Stored data entries:
___

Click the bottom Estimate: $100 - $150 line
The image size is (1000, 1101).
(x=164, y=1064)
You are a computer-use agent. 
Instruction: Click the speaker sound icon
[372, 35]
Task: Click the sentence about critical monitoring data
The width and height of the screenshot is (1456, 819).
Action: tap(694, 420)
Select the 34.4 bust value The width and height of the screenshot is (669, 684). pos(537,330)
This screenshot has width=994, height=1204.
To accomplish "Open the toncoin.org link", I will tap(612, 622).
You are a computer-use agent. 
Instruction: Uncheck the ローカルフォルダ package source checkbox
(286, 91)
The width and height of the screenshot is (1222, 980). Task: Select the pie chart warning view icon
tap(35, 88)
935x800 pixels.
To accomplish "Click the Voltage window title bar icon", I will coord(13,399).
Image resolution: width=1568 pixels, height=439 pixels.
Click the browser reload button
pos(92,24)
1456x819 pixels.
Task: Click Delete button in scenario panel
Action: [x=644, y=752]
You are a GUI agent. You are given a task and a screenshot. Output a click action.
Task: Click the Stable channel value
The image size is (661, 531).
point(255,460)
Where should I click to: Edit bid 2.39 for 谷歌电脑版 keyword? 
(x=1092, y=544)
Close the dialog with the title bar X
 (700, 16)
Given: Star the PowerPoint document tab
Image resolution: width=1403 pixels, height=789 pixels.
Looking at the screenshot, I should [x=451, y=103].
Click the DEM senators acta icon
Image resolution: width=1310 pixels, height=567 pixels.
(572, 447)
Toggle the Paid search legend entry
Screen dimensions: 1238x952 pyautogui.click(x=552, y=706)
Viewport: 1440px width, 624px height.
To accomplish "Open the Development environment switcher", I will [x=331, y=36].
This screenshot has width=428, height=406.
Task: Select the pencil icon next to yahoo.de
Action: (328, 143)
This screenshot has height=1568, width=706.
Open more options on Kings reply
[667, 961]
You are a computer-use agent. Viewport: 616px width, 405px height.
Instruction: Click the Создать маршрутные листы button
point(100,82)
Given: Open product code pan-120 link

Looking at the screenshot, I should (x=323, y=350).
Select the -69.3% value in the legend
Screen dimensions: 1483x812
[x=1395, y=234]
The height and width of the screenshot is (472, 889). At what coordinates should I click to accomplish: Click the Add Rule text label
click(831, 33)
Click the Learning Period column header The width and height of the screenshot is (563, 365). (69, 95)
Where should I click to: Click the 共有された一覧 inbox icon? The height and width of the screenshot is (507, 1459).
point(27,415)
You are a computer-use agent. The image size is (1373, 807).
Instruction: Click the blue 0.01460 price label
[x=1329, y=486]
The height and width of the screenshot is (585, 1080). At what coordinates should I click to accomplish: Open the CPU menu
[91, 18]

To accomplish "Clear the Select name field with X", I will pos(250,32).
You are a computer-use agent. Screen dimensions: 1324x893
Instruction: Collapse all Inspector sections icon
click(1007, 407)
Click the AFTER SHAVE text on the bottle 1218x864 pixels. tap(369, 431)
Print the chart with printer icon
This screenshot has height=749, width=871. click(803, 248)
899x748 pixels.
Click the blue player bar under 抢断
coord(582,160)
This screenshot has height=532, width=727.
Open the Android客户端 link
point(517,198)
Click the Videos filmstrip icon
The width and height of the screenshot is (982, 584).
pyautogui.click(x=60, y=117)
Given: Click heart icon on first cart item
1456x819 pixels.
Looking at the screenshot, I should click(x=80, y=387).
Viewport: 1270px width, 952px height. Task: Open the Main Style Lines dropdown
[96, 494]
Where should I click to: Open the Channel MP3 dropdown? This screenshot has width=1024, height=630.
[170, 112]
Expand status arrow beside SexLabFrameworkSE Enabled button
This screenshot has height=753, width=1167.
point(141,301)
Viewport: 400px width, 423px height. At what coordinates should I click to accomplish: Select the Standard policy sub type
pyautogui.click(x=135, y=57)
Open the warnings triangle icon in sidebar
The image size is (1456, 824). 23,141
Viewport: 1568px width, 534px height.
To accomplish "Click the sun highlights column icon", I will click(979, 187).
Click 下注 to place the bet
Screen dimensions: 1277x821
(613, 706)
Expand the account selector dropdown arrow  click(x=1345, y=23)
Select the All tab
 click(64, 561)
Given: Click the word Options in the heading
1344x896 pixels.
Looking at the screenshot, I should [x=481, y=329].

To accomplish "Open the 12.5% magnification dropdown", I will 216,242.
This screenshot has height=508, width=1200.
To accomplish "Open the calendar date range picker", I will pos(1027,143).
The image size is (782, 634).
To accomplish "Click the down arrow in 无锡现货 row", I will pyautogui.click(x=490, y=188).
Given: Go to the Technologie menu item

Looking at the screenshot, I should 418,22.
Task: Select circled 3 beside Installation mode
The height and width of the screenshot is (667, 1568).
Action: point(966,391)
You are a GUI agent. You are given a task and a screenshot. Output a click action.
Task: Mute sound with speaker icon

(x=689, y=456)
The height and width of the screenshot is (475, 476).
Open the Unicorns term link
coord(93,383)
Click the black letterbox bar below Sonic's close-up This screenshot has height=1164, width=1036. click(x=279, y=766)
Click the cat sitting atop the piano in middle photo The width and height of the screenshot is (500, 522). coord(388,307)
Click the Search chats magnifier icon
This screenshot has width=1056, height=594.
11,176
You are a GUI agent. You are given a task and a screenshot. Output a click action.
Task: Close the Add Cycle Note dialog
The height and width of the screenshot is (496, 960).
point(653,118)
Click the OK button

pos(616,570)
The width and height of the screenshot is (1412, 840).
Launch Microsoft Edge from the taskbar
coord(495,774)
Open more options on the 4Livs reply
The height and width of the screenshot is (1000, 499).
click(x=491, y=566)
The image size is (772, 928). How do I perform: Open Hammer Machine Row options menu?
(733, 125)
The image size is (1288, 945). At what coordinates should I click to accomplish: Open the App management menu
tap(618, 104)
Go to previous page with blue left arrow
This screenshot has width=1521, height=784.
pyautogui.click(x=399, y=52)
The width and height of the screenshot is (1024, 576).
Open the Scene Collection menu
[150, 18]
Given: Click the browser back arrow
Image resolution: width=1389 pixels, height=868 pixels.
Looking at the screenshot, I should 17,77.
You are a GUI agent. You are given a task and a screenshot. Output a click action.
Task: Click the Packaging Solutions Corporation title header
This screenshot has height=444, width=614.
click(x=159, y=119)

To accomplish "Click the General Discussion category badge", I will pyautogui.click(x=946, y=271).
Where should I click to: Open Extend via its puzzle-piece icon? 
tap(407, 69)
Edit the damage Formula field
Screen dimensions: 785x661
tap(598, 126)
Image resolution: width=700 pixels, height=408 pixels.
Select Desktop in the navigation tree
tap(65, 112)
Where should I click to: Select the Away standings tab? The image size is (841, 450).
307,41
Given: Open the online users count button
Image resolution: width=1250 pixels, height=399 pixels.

___

What is being asked →
Exactly as they stand, write out all of the entries.

Written solution →
Click the bottom Estimate: $100 - $150 line
The image size is (1000, 1101).
(x=164, y=1064)
You are a computer-use agent. 
Instruction: Click the speaker sound icon
[372, 35]
Task: Click the sentence about critical monitoring data
The width and height of the screenshot is (1456, 819).
Action: tap(694, 420)
Select the 34.4 bust value The width and height of the screenshot is (669, 684). pos(537,330)
This screenshot has width=994, height=1204.
To accomplish "Open the toncoin.org link", I will tap(612, 622).
You are a computer-use agent. 
Instruction: Uncheck the ローカルフォルダ package source checkbox
(286, 91)
The width and height of the screenshot is (1222, 980). Task: Select the pie chart warning view icon
tap(35, 88)
935x800 pixels.
To accomplish "Click the Voltage window title bar icon", I will coord(13,399).
Image resolution: width=1568 pixels, height=439 pixels.
Click the browser reload button
pos(92,24)
1456x819 pixels.
Task: Click Delete button in scenario panel
Action: [x=644, y=752]
You are a GUI agent. You are given a task and a screenshot. Output a click action.
Task: Click the Stable channel value
The image size is (661, 531).
point(255,460)
Where should I click to: Edit bid 2.39 for 谷歌电脑版 keyword? 
(x=1092, y=544)
Close the dialog with the title bar X
 (700, 16)
Given: Star the PowerPoint document tab
Image resolution: width=1403 pixels, height=789 pixels.
Looking at the screenshot, I should [x=451, y=103].
Click the DEM senators acta icon
Image resolution: width=1310 pixels, height=567 pixels.
(572, 447)
Toggle the Paid search legend entry
Screen dimensions: 1238x952 pyautogui.click(x=552, y=706)
Viewport: 1440px width, 624px height.
To accomplish "Open the Development environment switcher", I will [x=331, y=36].
This screenshot has width=428, height=406.
Task: Select the pencil icon next to yahoo.de
Action: (328, 143)
This screenshot has height=1568, width=706.
Open more options on Kings reply
[667, 961]
You are a computer-use agent. Viewport: 616px width, 405px height.
Instruction: Click the Создать маршрутные листы button
point(100,82)
Given: Open product code pan-120 link

Looking at the screenshot, I should (x=323, y=350).
Select the -69.3% value in the legend
Screen dimensions: 1483x812
[x=1395, y=234]
The height and width of the screenshot is (472, 889). At what coordinates should I click to accomplish: Click the Add Rule text label
click(831, 33)
Click the Learning Period column header The width and height of the screenshot is (563, 365). (69, 95)
Where should I click to: Click the 共有された一覧 inbox icon? The height and width of the screenshot is (507, 1459).
point(27,415)
You are a computer-use agent. The image size is (1373, 807).
Instruction: Click the blue 0.01460 price label
[x=1329, y=486]
The height and width of the screenshot is (585, 1080). At what coordinates should I click to accomplish: Open the CPU menu
[91, 18]

To accomplish "Clear the Select name field with X", I will pos(250,32).
You are a computer-use agent. Screen dimensions: 1324x893
Instruction: Collapse all Inspector sections icon
click(1007, 407)
Click the AFTER SHAVE text on the bottle 1218x864 pixels. tap(369, 431)
Print the chart with printer icon
This screenshot has height=749, width=871. click(803, 248)
899x748 pixels.
Click the blue player bar under 抢断
coord(582,160)
This screenshot has height=532, width=727.
Open the Android客户端 link
point(517,198)
Click the Videos filmstrip icon
The width and height of the screenshot is (982, 584).
pyautogui.click(x=60, y=117)
Given: Click heart icon on first cart item
1456x819 pixels.
Looking at the screenshot, I should click(x=80, y=387).
Viewport: 1270px width, 952px height. Task: Open the Main Style Lines dropdown
[96, 494]
Where should I click to: Open the Channel MP3 dropdown? This screenshot has width=1024, height=630.
[170, 112]
Expand status arrow beside SexLabFrameworkSE Enabled button
This screenshot has height=753, width=1167.
point(141,301)
Viewport: 400px width, 423px height. At what coordinates should I click to accomplish: Select the Standard policy sub type
pyautogui.click(x=135, y=57)
Open the warnings triangle icon in sidebar
The image size is (1456, 824). 23,141
Viewport: 1568px width, 534px height.
To accomplish "Click the sun highlights column icon", I will click(979, 187).
Click 下注 to place the bet
Screen dimensions: 1277x821
(613, 706)
Expand the account selector dropdown arrow  click(x=1345, y=23)
Select the All tab
 click(64, 561)
Given: Click the word Options in the heading
1344x896 pixels.
Looking at the screenshot, I should [x=481, y=329].

To accomplish "Open the 12.5% magnification dropdown", I will 216,242.
This screenshot has height=508, width=1200.
To accomplish "Open the calendar date range picker", I will pos(1027,143).
The image size is (782, 634).
To accomplish "Click the down arrow in 无锡现货 row", I will pyautogui.click(x=490, y=188).
Given: Go to the Technologie menu item

Looking at the screenshot, I should 418,22.
Task: Select circled 3 beside Installation mode
The height and width of the screenshot is (667, 1568).
Action: point(966,391)
You are a GUI agent. You are given a task and a screenshot. Output a click action.
Task: Mute sound with speaker icon

(x=689, y=456)
The height and width of the screenshot is (475, 476).
Open the Unicorns term link
coord(93,383)
Click the black letterbox bar below Sonic's close-up This screenshot has height=1164, width=1036. click(x=279, y=766)
Click the cat sitting atop the piano in middle photo The width and height of the screenshot is (500, 522). coord(388,307)
Click the Search chats magnifier icon
This screenshot has width=1056, height=594.
11,176
You are a GUI agent. You are given a task and a screenshot. Output a click action.
Task: Close the Add Cycle Note dialog
The height and width of the screenshot is (496, 960).
point(653,118)
Click the OK button

pos(616,570)
The width and height of the screenshot is (1412, 840).
Launch Microsoft Edge from the taskbar
coord(495,774)
Open more options on the 4Livs reply
The height and width of the screenshot is (1000, 499).
click(x=491, y=566)
The image size is (772, 928). How do I perform: Open Hammer Machine Row options menu?
(733, 125)
The image size is (1288, 945). At what coordinates should I click to accomplish: Open the App management menu
tap(618, 104)
Go to previous page with blue left arrow
This screenshot has width=1521, height=784.
pyautogui.click(x=399, y=52)
The width and height of the screenshot is (1024, 576).
Open the Scene Collection menu
[150, 18]
Given: Click the browser back arrow
Image resolution: width=1389 pixels, height=868 pixels.
Looking at the screenshot, I should 17,77.
You are a GUI agent. You are given a task and a screenshot. Output a click action.
Task: Click the Packaging Solutions Corporation title header
This screenshot has height=444, width=614.
click(x=159, y=119)

To accomplish "Click the General Discussion category badge", I will pyautogui.click(x=946, y=271).
Where should I click to: Open Extend via its puzzle-piece icon? 
tap(407, 69)
Edit the damage Formula field
Screen dimensions: 785x661
tap(598, 126)
Image resolution: width=700 pixels, height=408 pixels.
Select Desktop in the navigation tree
tap(65, 112)
Where should I click to: Select the Away standings tab? The image size is (841, 450).
307,41
Given: Open the online users count button
Image resolution: width=1250 pixels, height=399 pixels.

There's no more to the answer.